REQUIREMENT =>
Transcribe the entries exactly as they stand below, passing over any picture.

Saved data entries =>

== Segment start ==

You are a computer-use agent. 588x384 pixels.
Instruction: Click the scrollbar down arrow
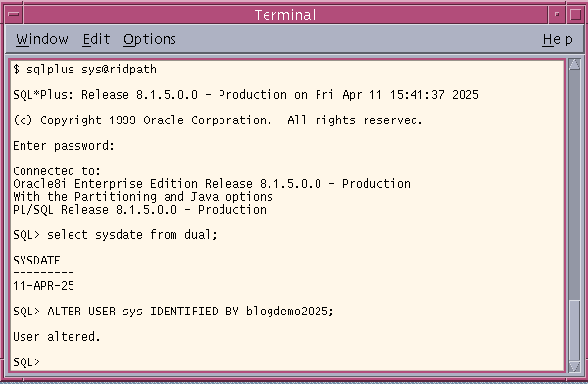574,366
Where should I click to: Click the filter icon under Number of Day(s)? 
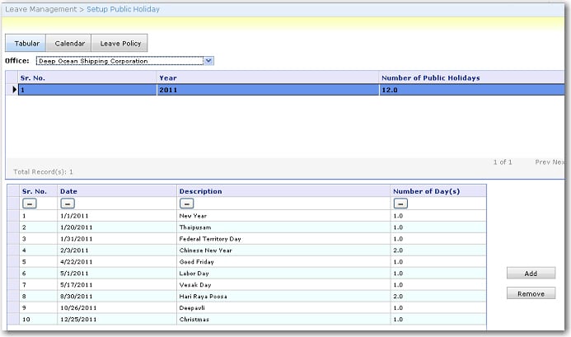pyautogui.click(x=400, y=203)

== Segment end ==

TASK SOLUTION =>
You are a computer-use agent. 588x384 pixels.
Instruction: Click the scrollbar down arrow
574,366
Where should I click to: Click the filter icon under Number of Day(s)? 
pyautogui.click(x=400, y=203)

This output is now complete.